Task objective:
Return the data given below exactly as it appears.

(Dataset entries)
== == ==
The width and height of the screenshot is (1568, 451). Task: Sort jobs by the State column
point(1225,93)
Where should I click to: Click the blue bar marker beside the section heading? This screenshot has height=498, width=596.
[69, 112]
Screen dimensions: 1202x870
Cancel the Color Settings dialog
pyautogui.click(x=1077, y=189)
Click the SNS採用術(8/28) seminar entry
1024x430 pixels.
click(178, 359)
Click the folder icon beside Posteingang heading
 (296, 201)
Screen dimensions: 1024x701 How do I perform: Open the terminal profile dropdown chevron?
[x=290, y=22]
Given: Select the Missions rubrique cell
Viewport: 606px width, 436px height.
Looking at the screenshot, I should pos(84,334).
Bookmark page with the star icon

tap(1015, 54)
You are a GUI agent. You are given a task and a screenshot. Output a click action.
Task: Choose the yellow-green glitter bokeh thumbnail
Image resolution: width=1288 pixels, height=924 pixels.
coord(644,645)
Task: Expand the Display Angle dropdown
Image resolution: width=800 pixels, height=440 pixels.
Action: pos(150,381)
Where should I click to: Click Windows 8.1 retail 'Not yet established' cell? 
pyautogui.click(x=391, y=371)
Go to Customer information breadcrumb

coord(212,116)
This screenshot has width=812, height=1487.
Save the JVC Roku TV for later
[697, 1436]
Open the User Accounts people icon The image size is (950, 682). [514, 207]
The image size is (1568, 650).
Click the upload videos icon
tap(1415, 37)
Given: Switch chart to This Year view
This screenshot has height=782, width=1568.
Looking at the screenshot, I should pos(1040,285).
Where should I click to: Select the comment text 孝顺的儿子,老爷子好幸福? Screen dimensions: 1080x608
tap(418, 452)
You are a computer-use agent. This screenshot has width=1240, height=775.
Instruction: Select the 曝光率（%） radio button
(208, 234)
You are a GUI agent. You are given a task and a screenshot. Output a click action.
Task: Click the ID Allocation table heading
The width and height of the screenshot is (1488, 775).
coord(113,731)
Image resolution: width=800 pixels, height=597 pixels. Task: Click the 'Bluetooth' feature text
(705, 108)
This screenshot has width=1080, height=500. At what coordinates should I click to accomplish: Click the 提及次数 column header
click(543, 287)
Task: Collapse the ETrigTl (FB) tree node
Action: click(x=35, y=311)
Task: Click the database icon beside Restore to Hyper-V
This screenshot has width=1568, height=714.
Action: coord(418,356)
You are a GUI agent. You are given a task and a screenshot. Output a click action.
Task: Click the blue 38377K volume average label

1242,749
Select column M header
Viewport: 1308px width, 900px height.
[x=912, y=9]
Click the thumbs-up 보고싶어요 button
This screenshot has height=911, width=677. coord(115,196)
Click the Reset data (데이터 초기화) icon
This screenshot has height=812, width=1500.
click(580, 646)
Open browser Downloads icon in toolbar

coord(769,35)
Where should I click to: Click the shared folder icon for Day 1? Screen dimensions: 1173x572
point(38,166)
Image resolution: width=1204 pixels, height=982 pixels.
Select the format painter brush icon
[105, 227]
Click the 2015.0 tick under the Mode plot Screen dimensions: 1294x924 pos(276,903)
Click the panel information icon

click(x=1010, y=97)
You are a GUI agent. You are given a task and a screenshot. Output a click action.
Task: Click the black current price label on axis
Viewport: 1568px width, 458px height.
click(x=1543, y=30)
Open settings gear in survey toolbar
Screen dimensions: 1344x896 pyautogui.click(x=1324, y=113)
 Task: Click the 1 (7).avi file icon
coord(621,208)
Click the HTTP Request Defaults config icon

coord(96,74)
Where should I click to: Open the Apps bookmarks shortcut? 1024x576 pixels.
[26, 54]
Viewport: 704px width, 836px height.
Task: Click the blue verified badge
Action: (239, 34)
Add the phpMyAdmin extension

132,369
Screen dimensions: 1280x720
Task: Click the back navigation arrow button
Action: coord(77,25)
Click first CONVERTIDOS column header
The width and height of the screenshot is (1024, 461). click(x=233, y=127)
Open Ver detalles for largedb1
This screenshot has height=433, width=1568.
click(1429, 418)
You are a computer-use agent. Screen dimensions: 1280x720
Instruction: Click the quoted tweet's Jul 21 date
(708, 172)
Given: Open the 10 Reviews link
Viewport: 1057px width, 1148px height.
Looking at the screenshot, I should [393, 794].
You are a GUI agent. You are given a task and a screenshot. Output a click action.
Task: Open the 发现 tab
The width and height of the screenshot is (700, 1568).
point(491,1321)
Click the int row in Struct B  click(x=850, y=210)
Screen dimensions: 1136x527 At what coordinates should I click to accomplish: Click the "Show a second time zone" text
== == ==
Answer to the problem:
The width and height of the screenshot is (1568, 451). Task: Sort jobs by the State column
point(1225,93)
Where should I click to: Click the blue bar marker beside the section heading? This screenshot has height=498, width=596.
[69, 112]
Screen dimensions: 1202x870
Cancel the Color Settings dialog
pyautogui.click(x=1077, y=189)
Click the SNS採用術(8/28) seminar entry
1024x430 pixels.
click(178, 359)
Click the folder icon beside Posteingang heading
 (296, 201)
Screen dimensions: 1024x701 How do I perform: Open the terminal profile dropdown chevron?
[x=290, y=22]
Given: Select the Missions rubrique cell
Viewport: 606px width, 436px height.
Looking at the screenshot, I should pos(84,334).
Bookmark page with the star icon

tap(1015, 54)
You are a GUI agent. You are given a task and a screenshot. Output a click action.
Task: Choose the yellow-green glitter bokeh thumbnail
Image resolution: width=1288 pixels, height=924 pixels.
coord(644,645)
Task: Expand the Display Angle dropdown
Image resolution: width=800 pixels, height=440 pixels.
Action: pos(150,381)
Where should I click to: Click Windows 8.1 retail 'Not yet established' cell? 
pyautogui.click(x=391, y=371)
Go to Customer information breadcrumb

coord(212,116)
This screenshot has width=812, height=1487.
Save the JVC Roku TV for later
[697, 1436]
Open the User Accounts people icon The image size is (950, 682). [514, 207]
The image size is (1568, 650).
Click the upload videos icon
tap(1415, 37)
Given: Switch chart to This Year view
This screenshot has height=782, width=1568.
Looking at the screenshot, I should pos(1040,285).
Where should I click to: Select the comment text 孝顺的儿子,老爷子好幸福? Screen dimensions: 1080x608
tap(418, 452)
You are a computer-use agent. This screenshot has width=1240, height=775.
Instruction: Select the 曝光率（%） radio button
(208, 234)
You are a GUI agent. You are given a task and a screenshot. Output a click action.
Task: Click the ID Allocation table heading
The width and height of the screenshot is (1488, 775).
coord(113,731)
Image resolution: width=800 pixels, height=597 pixels. Task: Click the 'Bluetooth' feature text
(705, 108)
This screenshot has width=1080, height=500. At what coordinates should I click to accomplish: Click the 提及次数 column header
click(543, 287)
Task: Collapse the ETrigTl (FB) tree node
Action: click(x=35, y=311)
Task: Click the database icon beside Restore to Hyper-V
This screenshot has width=1568, height=714.
Action: coord(418,356)
You are a GUI agent. You are given a task and a screenshot. Output a click action.
Task: Click the blue 38377K volume average label

1242,749
Select column M header
Viewport: 1308px width, 900px height.
[x=912, y=9]
Click the thumbs-up 보고싶어요 button
This screenshot has height=911, width=677. coord(115,196)
Click the Reset data (데이터 초기화) icon
This screenshot has height=812, width=1500.
click(580, 646)
Open browser Downloads icon in toolbar

coord(769,35)
Where should I click to: Click the shared folder icon for Day 1? Screen dimensions: 1173x572
point(38,166)
Image resolution: width=1204 pixels, height=982 pixels.
Select the format painter brush icon
[105, 227]
Click the 2015.0 tick under the Mode plot Screen dimensions: 1294x924 pos(276,903)
Click the panel information icon

click(x=1010, y=97)
You are a GUI agent. You are given a task and a screenshot. Output a click action.
Task: Click the black current price label on axis
Viewport: 1568px width, 458px height.
click(x=1543, y=30)
Open settings gear in survey toolbar
Screen dimensions: 1344x896 pyautogui.click(x=1324, y=113)
 Task: Click the 1 (7).avi file icon
coord(621,208)
Click the HTTP Request Defaults config icon

coord(96,74)
Where should I click to: Open the Apps bookmarks shortcut? 1024x576 pixels.
[26, 54]
Viewport: 704px width, 836px height.
Task: Click the blue verified badge
Action: (239, 34)
Add the phpMyAdmin extension

132,369
Screen dimensions: 1280x720
Task: Click the back navigation arrow button
Action: coord(77,25)
Click first CONVERTIDOS column header
The width and height of the screenshot is (1024, 461). click(x=233, y=127)
Open Ver detalles for largedb1
This screenshot has height=433, width=1568.
click(1429, 418)
You are a computer-use agent. Screen dimensions: 1280x720
Instruction: Click the quoted tweet's Jul 21 date
(708, 172)
Given: Open the 10 Reviews link
Viewport: 1057px width, 1148px height.
Looking at the screenshot, I should [393, 794].
You are a GUI agent. You are given a task and a screenshot. Output a click action.
Task: Open the 发现 tab
The width and height of the screenshot is (700, 1568).
point(491,1321)
Click the int row in Struct B  click(x=850, y=210)
Screen dimensions: 1136x527 At what coordinates should I click to accomplish: Click the "Show a second time zone" text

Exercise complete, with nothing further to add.